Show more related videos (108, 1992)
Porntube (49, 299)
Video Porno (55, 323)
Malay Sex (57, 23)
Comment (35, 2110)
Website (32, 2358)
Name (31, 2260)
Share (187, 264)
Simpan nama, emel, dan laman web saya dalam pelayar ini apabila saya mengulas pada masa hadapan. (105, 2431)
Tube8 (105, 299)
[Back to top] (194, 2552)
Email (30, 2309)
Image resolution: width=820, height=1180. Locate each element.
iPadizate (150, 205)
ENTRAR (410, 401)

...

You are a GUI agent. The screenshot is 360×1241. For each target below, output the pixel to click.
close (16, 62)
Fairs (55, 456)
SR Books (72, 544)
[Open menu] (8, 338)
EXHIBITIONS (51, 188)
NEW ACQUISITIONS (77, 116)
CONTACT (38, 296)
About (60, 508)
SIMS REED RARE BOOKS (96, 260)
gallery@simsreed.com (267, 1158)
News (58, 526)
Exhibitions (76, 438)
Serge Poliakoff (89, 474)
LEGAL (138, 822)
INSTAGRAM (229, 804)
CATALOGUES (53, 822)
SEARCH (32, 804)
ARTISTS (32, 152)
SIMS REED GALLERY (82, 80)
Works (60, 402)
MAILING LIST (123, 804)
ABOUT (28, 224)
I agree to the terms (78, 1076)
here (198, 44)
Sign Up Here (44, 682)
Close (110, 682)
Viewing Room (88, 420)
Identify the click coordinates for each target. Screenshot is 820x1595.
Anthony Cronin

...

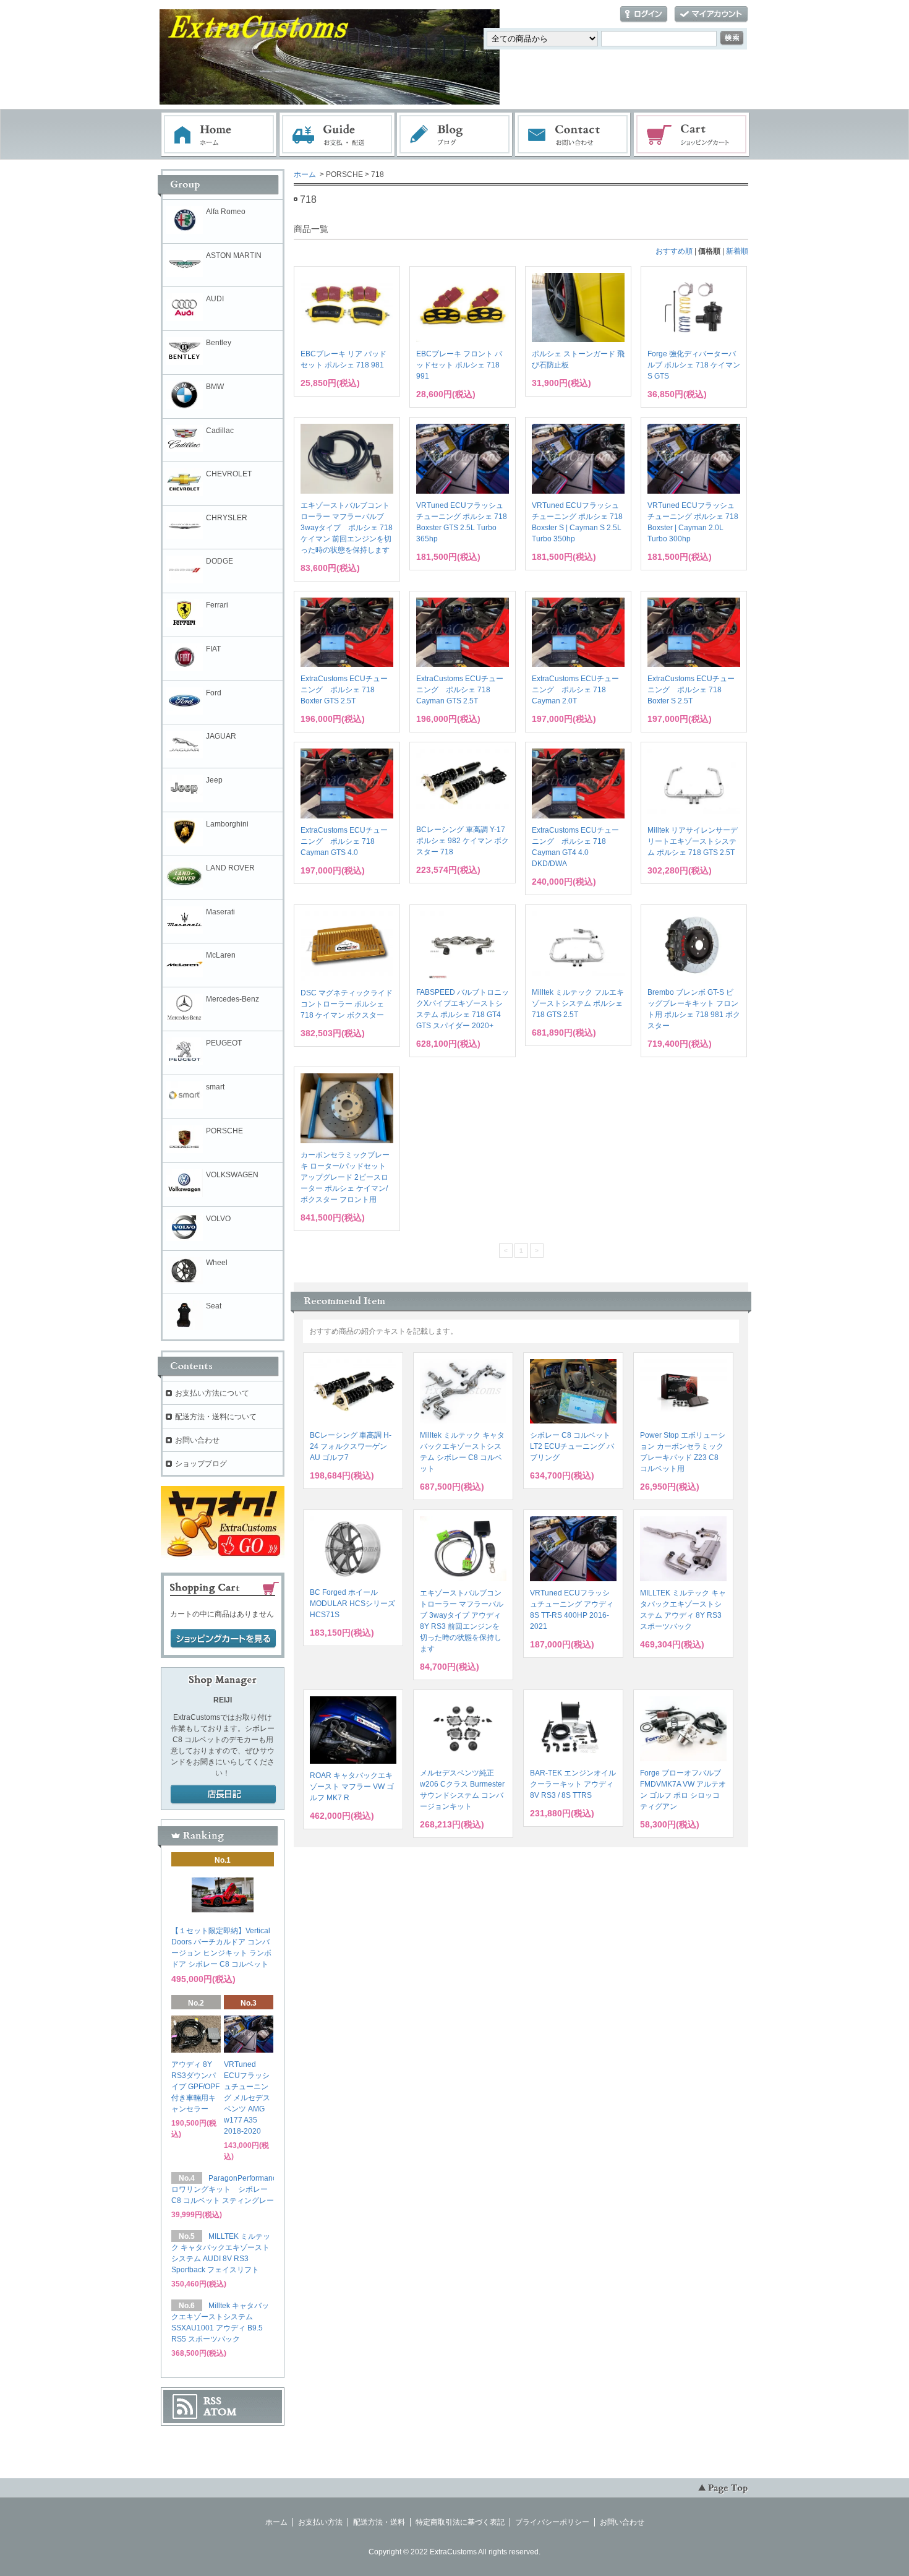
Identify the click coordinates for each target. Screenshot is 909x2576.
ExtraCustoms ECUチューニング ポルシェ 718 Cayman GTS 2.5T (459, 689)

=== Exercise instructions ===
Take from the listing above each line that contains the string "click".

=== Output below ===
You are a GUI agent. The screenshot is 360×1241. For each target below, output the pixel to click.
Identify the click coordinates for each target. Screenshot is 820x1595.
Identify the click coordinates for each target. Screenshot is 909x2576.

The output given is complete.